Bilim Nedir, Nasıl Yapılır, Kimler Yapar?

Bilim Nedir, Nasıl Yapılır, Kimler Yapar?

Bilâl AYDEMİR Makine Mühendisi (Ar-Ge Departmanı) – Duyar Vana Makine Sanayi A.Ş.

Bilim Nedir, Nasıl Yapılır, Kimler Yapar?

Dünya teknik ilerleme ile değişiyor. Özellikle bilgisayarların gelişmesi ile ivme kazanan bilgi çağı, değişimin hızını daha da artırdı. Oysa eskiden bu süreçler çok daha yavaş gerçekleşiyordu. Örneğin, Orta Çağ Batı toplumlarında Rönesans ve Reform’un ortaya çıkmasıyla son bulmuş olsa da tarım odaklı üretim sistemi değişimin hızlı gerçekleşmesine engel oldu ve yaklaşık bin yıl sürdü. Dönüşümü asıl hızlandıran sanayi devrimleri oldu. Tarım ve el becerisine dayalı üretim sisteminden endüstriyel makine üretimine geçilmesi değişimin hızlanmasını da beraberinde getirdi. Böylelikle, insanlığın binlerce yıllık uzun tarihi dikkate alındığında, dünyadaki değişimin hızlanmasını yaklaşık 300 yıllık bir olgu olarak görmek mümkün.
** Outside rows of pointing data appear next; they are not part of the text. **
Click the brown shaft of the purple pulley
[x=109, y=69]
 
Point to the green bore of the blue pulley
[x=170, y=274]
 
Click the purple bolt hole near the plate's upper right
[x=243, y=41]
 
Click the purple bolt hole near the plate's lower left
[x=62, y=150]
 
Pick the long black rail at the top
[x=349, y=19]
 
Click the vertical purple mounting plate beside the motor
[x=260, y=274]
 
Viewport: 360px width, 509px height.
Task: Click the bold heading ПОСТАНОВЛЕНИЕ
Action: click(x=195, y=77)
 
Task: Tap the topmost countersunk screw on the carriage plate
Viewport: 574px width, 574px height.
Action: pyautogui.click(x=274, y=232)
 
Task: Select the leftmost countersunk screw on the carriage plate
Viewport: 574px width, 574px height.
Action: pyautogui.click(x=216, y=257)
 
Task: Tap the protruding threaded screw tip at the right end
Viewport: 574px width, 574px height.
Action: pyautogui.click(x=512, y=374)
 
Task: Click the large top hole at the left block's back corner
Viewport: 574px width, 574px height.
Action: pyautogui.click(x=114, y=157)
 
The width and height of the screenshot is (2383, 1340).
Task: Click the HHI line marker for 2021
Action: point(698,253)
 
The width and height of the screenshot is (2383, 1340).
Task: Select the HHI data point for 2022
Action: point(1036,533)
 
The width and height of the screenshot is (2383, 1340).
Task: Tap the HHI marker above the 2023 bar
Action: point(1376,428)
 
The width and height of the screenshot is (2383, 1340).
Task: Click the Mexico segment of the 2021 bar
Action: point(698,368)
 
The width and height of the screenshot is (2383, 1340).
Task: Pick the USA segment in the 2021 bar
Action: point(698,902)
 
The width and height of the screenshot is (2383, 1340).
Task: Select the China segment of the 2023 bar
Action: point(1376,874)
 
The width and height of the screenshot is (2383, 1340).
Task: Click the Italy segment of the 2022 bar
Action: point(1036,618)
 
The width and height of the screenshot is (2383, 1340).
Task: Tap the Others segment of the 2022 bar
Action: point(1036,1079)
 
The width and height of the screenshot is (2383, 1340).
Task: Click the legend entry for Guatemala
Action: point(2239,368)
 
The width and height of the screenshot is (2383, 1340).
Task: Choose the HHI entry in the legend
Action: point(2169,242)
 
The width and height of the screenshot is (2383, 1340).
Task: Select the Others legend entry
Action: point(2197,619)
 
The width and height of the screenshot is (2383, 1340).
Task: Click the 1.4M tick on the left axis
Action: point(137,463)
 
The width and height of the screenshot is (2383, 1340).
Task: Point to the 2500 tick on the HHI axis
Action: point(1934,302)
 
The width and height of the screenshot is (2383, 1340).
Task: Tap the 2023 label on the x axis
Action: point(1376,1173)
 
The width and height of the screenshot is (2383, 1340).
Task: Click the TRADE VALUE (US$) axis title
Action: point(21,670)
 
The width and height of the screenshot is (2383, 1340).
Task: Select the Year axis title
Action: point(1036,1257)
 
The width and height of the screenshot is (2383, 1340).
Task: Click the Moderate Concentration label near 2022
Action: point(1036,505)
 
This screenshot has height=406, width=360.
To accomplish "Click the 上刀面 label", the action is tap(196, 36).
Kimi zaman günümüzü daha iyi anlamak için gerilere gitmekte fayda var çünkü bugün 1 haftada olup biten bir olay 500 yıl önce 1 yıl sürebiliyordu ve bu geniş zamana yayılım ise bir takım olguların temelini anlamakta bize fazlasıyla yardım etmekte… Nasıl mı?

6 Eylül 1522 günü bir hayalet gemi Sevilla limanına çıkmak üzere Guadalquivir Nehri’nin girişine yanaşır. Boyası dökülmüş, yelkenleri yırtılmış, halatları çürümüş ve her haliyle sürekli su aldığı belli olan geminin güvertesinde elbiseleri yırtık, avurtları açlıktan çökmüş, vücutları yara içinde on sekiz gemici boş bakışlarla tam üç yıl önce demir alıp okyanuslara açıldıkları bu sulara bakmaktadır. Sevilla’da karaya çıplak ayak çıkıp ellerinde tuttukları mumlarla Santa Maria Katedrali’ne yürür ve bu yolculuğu sağ olarak bitirdiklerinden dolayı dua ederler.

Victoria gemisinin bu on sekiz kişilik mürettebatı, 1519 yılında Macellan’ın beş gemi ve iki yüz elli kişiyle çıktığı büyük keşif gezisinden geriye kalanlardır. Aralarında Macellan yoktur.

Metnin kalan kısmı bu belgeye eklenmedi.